[Data for review Boundary: Start]

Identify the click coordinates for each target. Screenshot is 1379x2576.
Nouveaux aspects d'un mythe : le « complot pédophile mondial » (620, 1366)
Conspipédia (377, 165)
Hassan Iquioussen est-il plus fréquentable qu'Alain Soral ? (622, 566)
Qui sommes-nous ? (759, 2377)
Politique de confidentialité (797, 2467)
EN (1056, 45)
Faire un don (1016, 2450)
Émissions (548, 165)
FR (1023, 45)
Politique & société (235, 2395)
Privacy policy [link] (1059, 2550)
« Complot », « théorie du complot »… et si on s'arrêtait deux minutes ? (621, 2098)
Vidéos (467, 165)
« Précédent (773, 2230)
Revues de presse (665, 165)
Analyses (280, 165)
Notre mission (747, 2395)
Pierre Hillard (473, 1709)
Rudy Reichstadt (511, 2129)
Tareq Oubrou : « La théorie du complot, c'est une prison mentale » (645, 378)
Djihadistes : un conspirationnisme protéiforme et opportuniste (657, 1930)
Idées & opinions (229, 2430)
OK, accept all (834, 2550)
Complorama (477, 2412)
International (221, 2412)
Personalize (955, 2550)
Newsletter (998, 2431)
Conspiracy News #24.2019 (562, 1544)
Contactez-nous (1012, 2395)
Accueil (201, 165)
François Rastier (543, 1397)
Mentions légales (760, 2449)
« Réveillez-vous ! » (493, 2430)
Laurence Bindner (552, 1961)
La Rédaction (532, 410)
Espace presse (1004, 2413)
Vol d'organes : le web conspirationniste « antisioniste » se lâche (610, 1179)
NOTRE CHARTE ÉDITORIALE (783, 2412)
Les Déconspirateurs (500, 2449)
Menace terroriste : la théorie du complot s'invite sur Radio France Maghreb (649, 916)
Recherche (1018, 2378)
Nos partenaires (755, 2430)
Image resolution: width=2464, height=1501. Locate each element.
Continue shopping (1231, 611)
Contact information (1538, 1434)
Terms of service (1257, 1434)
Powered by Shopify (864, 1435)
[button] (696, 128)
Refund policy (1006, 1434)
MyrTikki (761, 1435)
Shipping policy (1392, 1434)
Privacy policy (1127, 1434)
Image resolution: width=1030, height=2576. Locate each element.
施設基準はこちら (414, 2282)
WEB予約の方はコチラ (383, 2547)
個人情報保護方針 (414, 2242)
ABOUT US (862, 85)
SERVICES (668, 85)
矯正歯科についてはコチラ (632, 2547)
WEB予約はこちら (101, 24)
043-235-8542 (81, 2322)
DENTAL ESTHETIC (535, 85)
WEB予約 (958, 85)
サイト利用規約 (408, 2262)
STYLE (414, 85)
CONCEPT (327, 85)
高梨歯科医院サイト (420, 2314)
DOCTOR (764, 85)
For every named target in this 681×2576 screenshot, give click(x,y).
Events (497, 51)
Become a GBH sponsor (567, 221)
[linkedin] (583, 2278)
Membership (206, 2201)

[Data for review Boundary: End]

Prompt: Take every line from the records that holds "Politique" and copy it down.

Response box:
Politique de confidentialité (797, 2467)
Politique & société (235, 2395)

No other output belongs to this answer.